Credo sia merito (o colpa) di Follini l’abuso del termine “discontinuità”. Sarà perché sono anni bui e da una parola in su tutti vogliamo rompere la continuità temporale e cambiare, cambiare, cambiare.

A fare i perfidi si potrebbe dire che qui è cambiato l’indirizzo del blog, è cambiato il template (ora ce n’è uno che non ricorda automaticamente l’edilizia popolare cecoslovacca degli anni Settanta), ma la musica è sempre quella.
Cioè, per quanto ci si sforzi a cambiare il blog, il tizio che ci scrive sopra è sempre quella testa di cavolo lì. Insomma, la discontinuità non si vede.

Sì, mi sono posto il problema. E ho prodotto una soluzione o quantomeno un innocente e speranzoso tentativo.

Bisogna cambiare qualcosa di rilevante? Detto, fatto. Ecco cosa succede. Farò post brevi.

No, non svenite.

Farò *anche* post brevi.

Anzi, farò versioni brevi (spesso brevissime) dei post lunghi che scriverò.

Se avete tempo e voglia, vi sorbite le versioni chilometriche. Se siete di fretta o il tema non vi emoziona più di tanto, vi buttate sulla versione compatta.

Anzi, se siete abbonati a Selezione del Readers’ Digest e proprio patite i post lunghi e volete leggere solo le versioni condensate, potete direttamente abbonarvi al feed RSS dei post brevi. Oppure, se non usate gli RSS, potete leggere i post sotto la categoria “bignami” e vi evitate le verbosità. Piace?

10 comments

  1. PErò se hai fatto il feed dei post bignami perché non fai anceh il feed dei post no bignami?
    Perché il feed dei post attuale mi obbliga a leggere i post completi (che sarebbe la mia scelta preferita) e anche i bignami (dei quali farei volentieri a meno, visto che leggo già gli altri)

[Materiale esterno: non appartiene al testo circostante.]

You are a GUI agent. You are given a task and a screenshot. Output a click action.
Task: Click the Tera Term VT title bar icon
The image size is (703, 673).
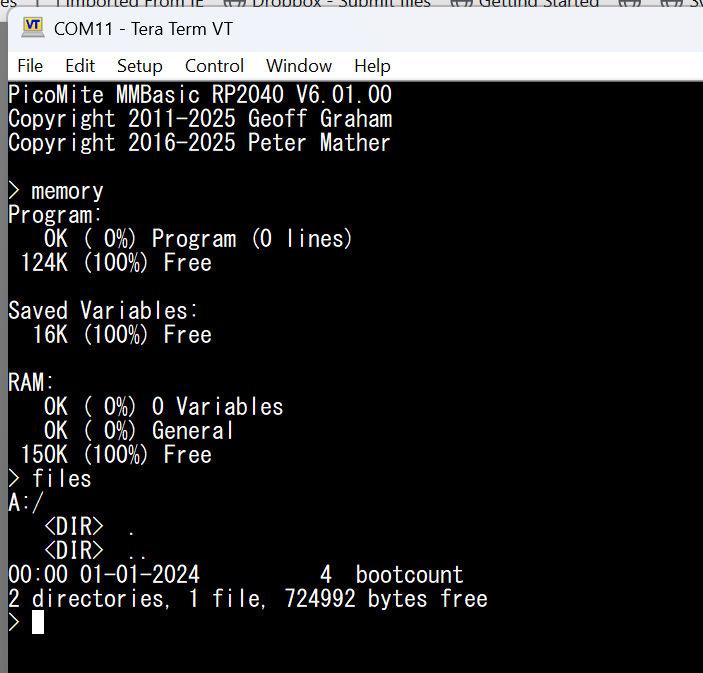32,28
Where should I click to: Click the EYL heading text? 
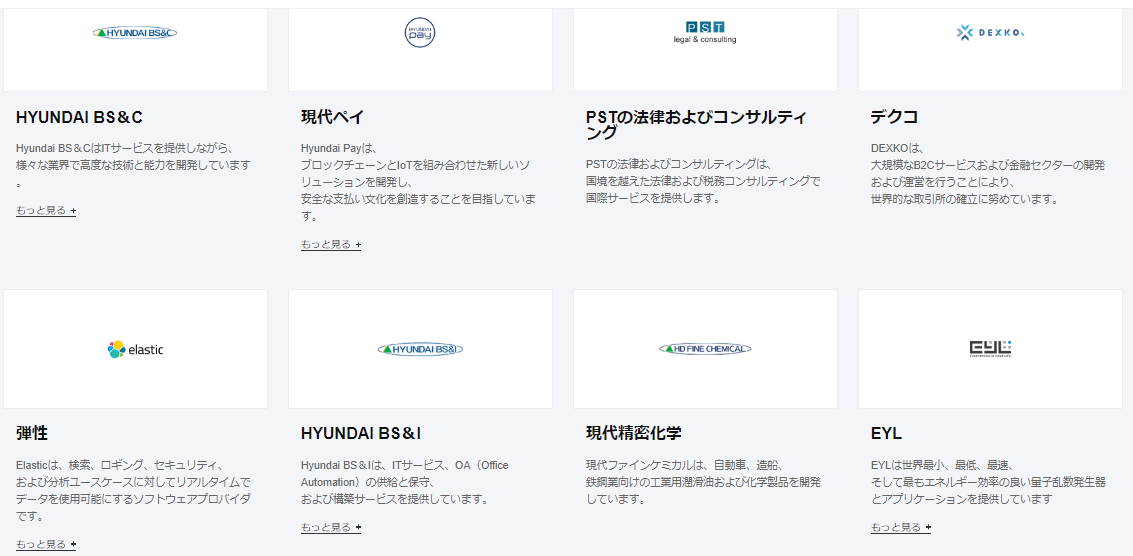click(886, 433)
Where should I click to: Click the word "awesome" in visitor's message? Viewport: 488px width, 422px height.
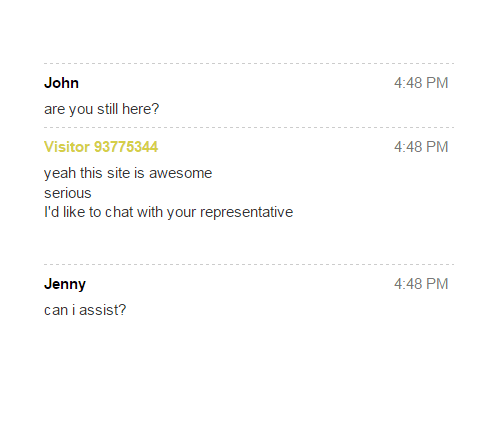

  2. Mi permetto di rispecchiarmi in virus1973, in ore prevalentemente ultranotturne e non di rado con le “playlist d’ordinanza” di sottofondo… 😉

  3. Brevi o lunghi l’importante è il mio blogger preferito sia tornato. A volte per la nostalgia andavo a rileggermi vecchi post con in sottofondo Amy Winehouse 😉

  4. grazie a tutti 🙂 Il fine unico del template è obbligarmi a mettere uno straccio di immagine per ciascun post (perché oltre alla grafica cecoslovacca, il blog precedente era solo-testo).

  5. Cavolo se piace. Complimenti al template, complimenti al ritorno. Beh a me sei mancato, se po’ dì? Bentornato 🙂 (spè che cambio link sul mio blog va9

  6. Stessa idea tua: cambio blog, cambio indirizzo, cambio template, ma mi accorgo di scrivere le cose di sempre nel modo di sempre.

    Però in fondo è questo il bello di un blog, no? Trovare, dietro a parole e ragionamenti più o meno mascherati da ipocrisia, convenienza e chissà che altro (riferimento questo agli articolisti professionisti) sempre la stesso gusto e la medesima sintonia di pensiero dei blog che si seguono.

  7. Sono a casa malato (ma niente suina), ma ci tenevo a lasciare il primo commento del tuo secondo blog… o primo blog che dir si voglia. Buona vita a questo blog.